Она всем, кому следовало, говорила о Боге – но давно уже в глубине души не верила в Бога; и не верила в ад, только в ничто. Ах, если бы существовал даже ад, в котором можно вечно сознавать себя! Марк – истинный эллин, язычник, хотя сам этого и не понимает, простодушный дикарь. Для него ад – это место, куда спускаются и где навеки приковывают человеческую тень: зримый, простой, понятный загробный мир.

Он не философ – не эпикуреец, не киник и уж подавно не скептик. Такие простые души слишком чувственно и мощно схватывают жизнь, чтобы поверить в ее прекращение.

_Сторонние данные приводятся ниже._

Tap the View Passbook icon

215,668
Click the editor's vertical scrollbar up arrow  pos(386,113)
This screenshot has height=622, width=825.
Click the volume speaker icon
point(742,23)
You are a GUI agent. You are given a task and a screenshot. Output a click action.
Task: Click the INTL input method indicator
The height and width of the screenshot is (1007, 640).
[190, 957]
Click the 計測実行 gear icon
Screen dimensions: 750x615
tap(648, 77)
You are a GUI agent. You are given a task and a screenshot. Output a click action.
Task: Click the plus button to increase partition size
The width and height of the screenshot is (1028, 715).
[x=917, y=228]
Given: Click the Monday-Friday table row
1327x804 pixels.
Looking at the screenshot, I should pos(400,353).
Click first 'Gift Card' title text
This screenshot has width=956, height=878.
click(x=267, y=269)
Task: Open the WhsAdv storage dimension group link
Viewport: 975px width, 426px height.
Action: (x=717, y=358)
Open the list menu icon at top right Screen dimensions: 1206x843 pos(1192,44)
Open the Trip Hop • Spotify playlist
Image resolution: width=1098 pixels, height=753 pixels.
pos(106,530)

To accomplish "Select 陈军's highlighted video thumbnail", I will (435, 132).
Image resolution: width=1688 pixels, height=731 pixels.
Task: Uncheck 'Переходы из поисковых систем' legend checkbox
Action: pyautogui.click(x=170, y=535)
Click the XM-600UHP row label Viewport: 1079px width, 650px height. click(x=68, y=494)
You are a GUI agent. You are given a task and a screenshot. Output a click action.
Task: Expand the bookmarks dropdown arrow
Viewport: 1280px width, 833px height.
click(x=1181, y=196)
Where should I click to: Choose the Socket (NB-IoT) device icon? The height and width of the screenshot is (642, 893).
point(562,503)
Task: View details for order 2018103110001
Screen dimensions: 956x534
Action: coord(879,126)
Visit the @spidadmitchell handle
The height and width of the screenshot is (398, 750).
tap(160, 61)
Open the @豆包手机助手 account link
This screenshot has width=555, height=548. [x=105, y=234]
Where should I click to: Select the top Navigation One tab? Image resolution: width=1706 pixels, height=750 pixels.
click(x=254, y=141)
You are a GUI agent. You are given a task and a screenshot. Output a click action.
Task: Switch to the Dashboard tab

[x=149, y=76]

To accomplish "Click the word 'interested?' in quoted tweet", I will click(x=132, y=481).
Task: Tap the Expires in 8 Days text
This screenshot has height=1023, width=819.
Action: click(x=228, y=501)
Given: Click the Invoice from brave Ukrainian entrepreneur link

Славянка Евдокия, пожалуй, поняла бы Метаксию умом: она действительно умна. Но сердцем, чувствами Евдокия не поверила бы: она тоже варварка, истинная скифская дикарка…

Когда-то Метаксию понимал Фома Нотарас, несравненный патрикий, - но теперь он соединился с другой варваркой и сделался варваром сам. Он и нашел, и потерял себя в любви и семье: тоже стал как дитя.

Несчастные глупцы!

Кто же нужен ей, Феофано, теперь – и что ей нужно? Что она будет делать, когда подойдет Константин?

Империя сходилась, сужалась к Константинополю…

“О, если бы я веровала - истинно веровала, что это не зря, - неистово думала Феофано. – Если бы я веровала в империю, как римляне, и, как римляне, поклонялась пращурам! Императоры язычников видели тени своих отцов, матерей и сестер, которые погибали от их рук, - а я вижу только пустоту… тлен”.

Как страшно, когда во главе империи стоит тот, кто ни во что не верит!

Но еще ужасней, когда во главе империи стоит ни во что не верующая женщина.

Феофано опять крестилась, когда никто не мог ее видеть, клала земные поклоны; кланялась в пустой угол. Такова была ее вера. Она слишком много сделала, и слишком много сделала напрасно, чтобы сейчас еще видеть над собою высшего заступника, не пожелавшего шевельнуть и пальцем, чтобы помочь ей.

“Почему Ты не защитил нас?” - крикнула бы она Ему в лицо так, что скалы бы треснули: но Его не видела, не сознавала.

- Жизнь – это ужасный сон, - прошептала Феофано, склонив голову и хрустя пальцами, - а ум – проклятие для женщины…

Женщина должна топить свой ум в повседневных дрязгах, забывать его под розгой мужа или над колыбелью ребенка. Только тогда, только так будет стоять мир – только так он и стоит. И она, Феофано, могла бы, стоит ей лишь пожелать, оказаться на постели, придавленной телом какого-нибудь сильного победителя, - и это обладание опьянит и ее саму на миг, заставит поверить в смысл своего существования. А что останется потом? Кабала беременности и муки родов, бессмысленное мученье с ребенком, которого незачем было производить на свет.

Марк, святая душа, верит в то, что Феофано мечтает о Фоме Нотарасе: нет, она уже не хочет никакого мужчины, ничего, что неизбежно последует за осуществлением такой мечты. И Фома Нотарас – единственный, дорогой брат, возлюбленный - навеки потерян для нее. Конечно, он женится на своей славянской рабыне, которая наверняка уже носит второго ребенка: женщины тавроскифов очень плодовиты. Затем Феофано и застрелила Варда – чтобы не допустить соперника-юношу, не разрушить иллюзию счастья, в которой живут эти двое: Феодора слишком дикарка, чтобы принять такую измену, хотя это и не измена вовсе, а только другая любовь. Мужчины любят мужчин иначе, чем женщин.

Пусть голубки тешатся друг другом, пока могут.

Когда-то и она, когда была совсем молода, веровала в то, что теперь осуществила: в греческую церковь и последний оплот Византии, свободный от католиков. Но веровала именно потому, что мечтала, а не делала: теперь Феофано перевидала слишком много людей, мерзких людей или несчастных, - и никаких чудес. Греческая церковь не спасала Византию, как и другие.